BEGIN
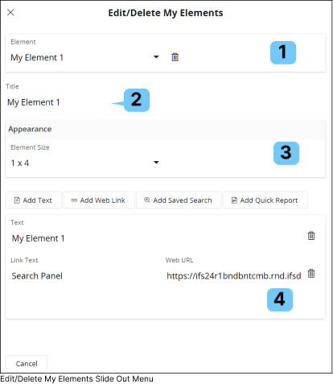Click the blue callout badge numbered 1
The height and width of the screenshot is (384, 333).
point(283,52)
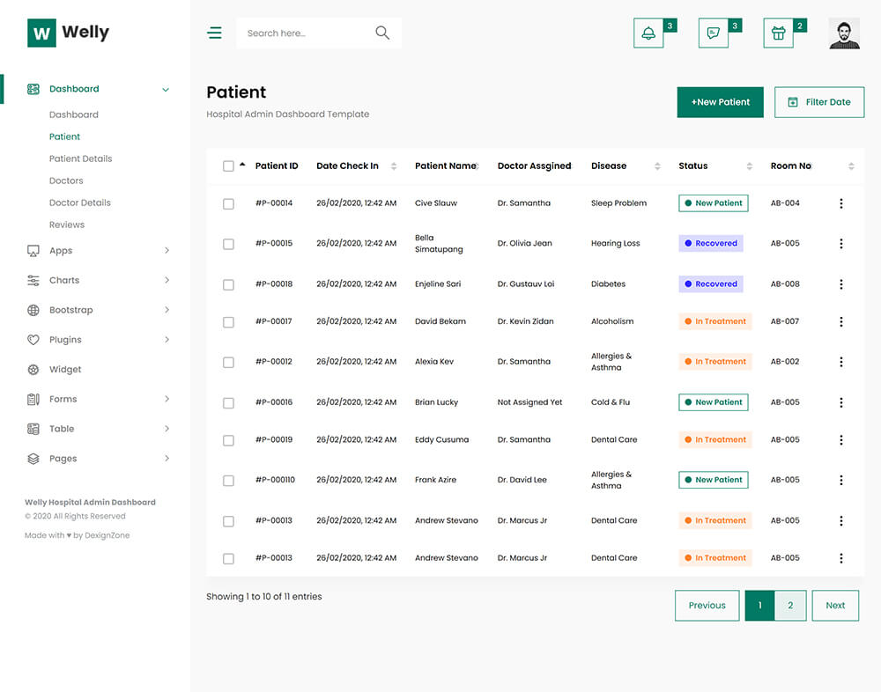Click the Search here input field
This screenshot has width=881, height=692.
point(304,33)
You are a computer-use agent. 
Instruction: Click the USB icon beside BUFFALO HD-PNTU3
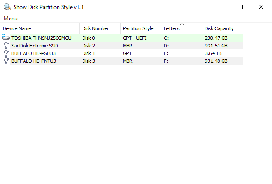6,61
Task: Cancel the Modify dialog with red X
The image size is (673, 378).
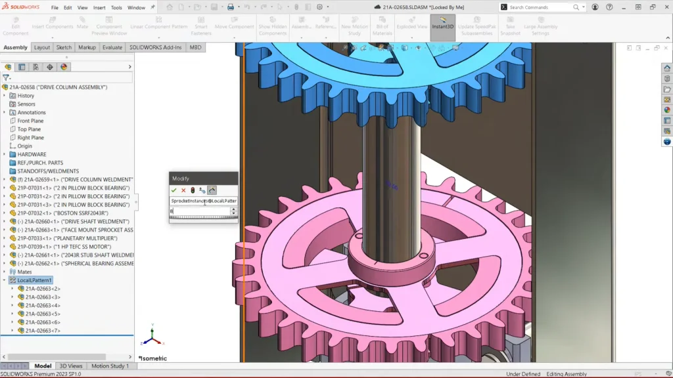Action: [183, 190]
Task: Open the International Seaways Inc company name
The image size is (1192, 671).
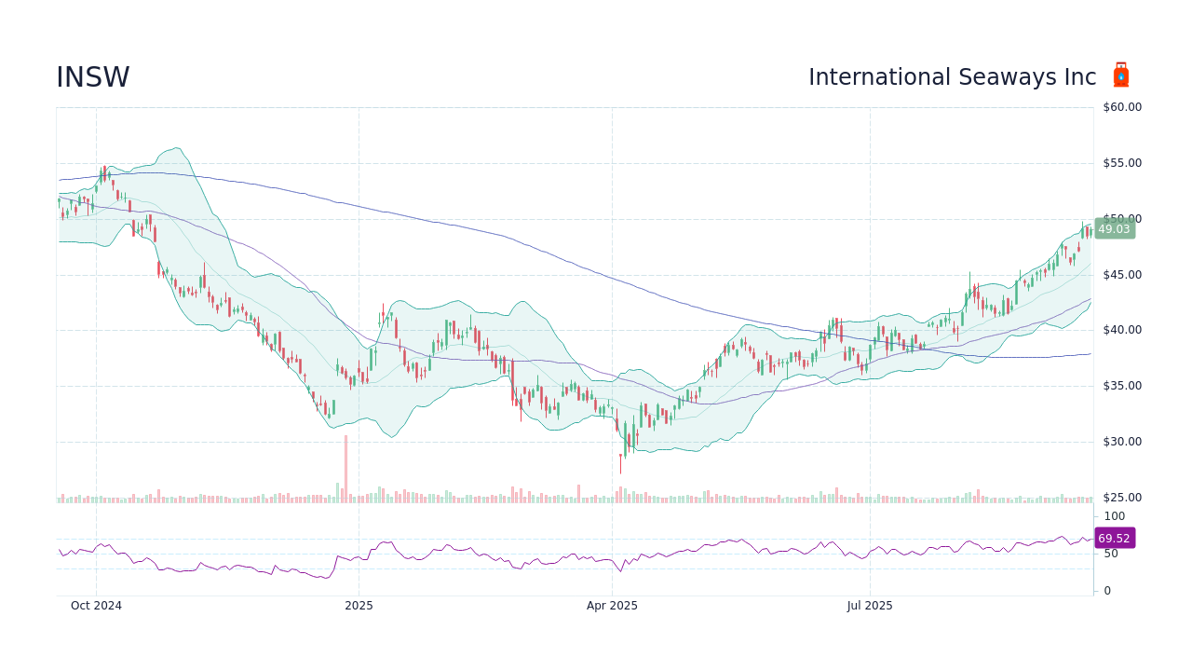Action: 952,76
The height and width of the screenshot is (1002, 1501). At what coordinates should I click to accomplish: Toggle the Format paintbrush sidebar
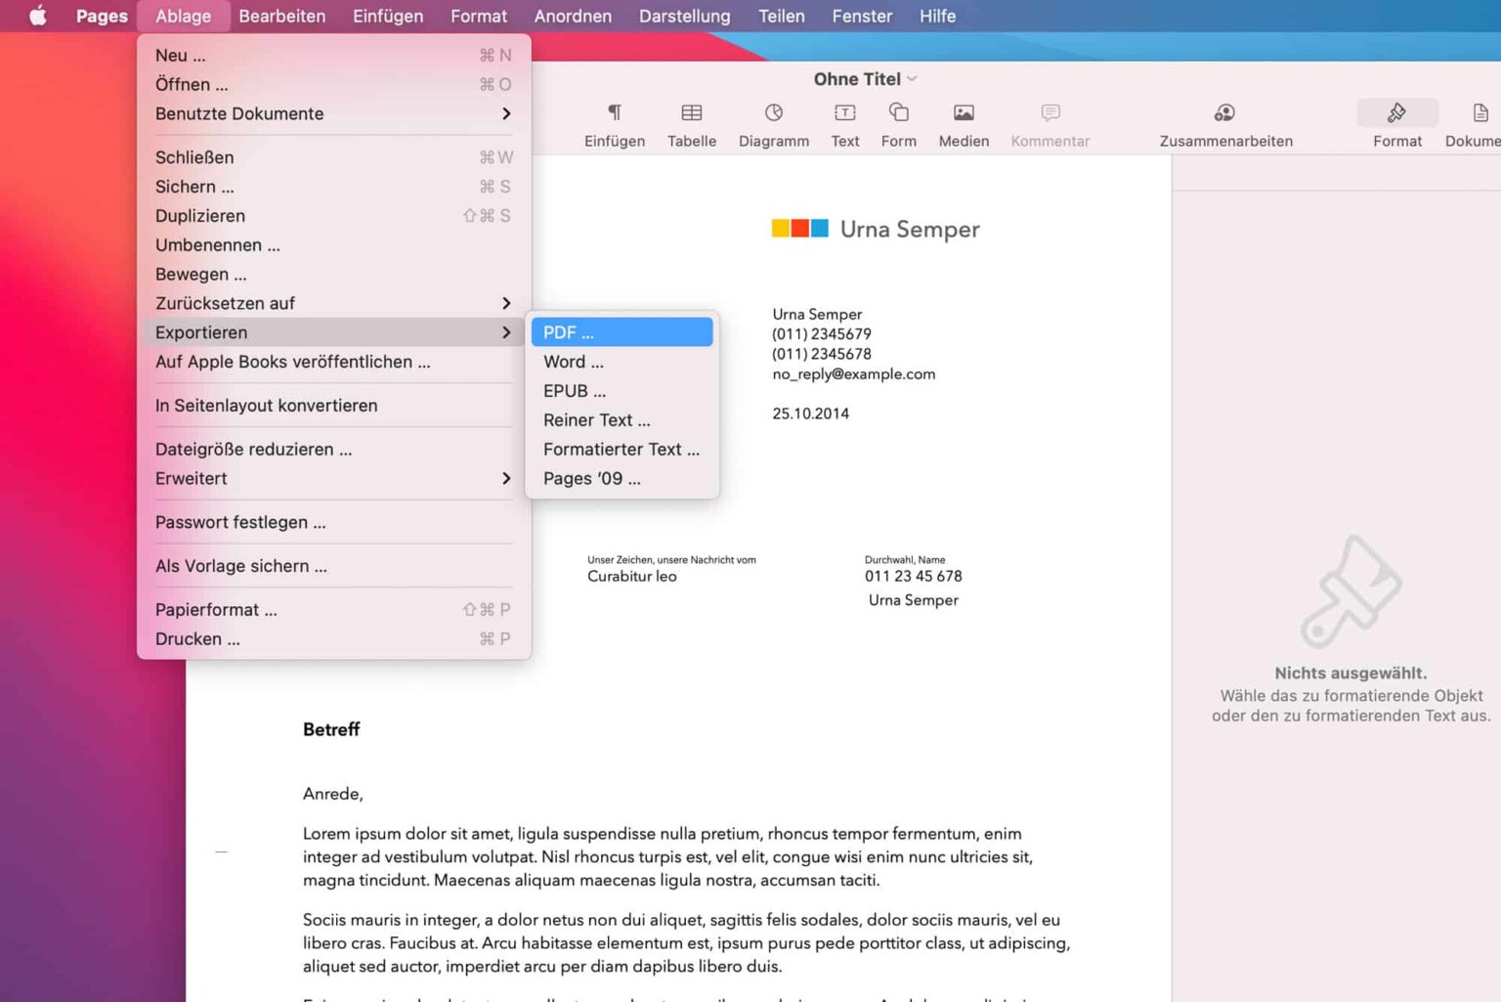point(1396,113)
END
» **WORK INSTRUCTION**
Take from the listing above each line that contains the string "Task".

» **EXPECTED OUTPUT**
Task: Cancel the Modify dialog with red X
Task: Open the International Seaways Inc company name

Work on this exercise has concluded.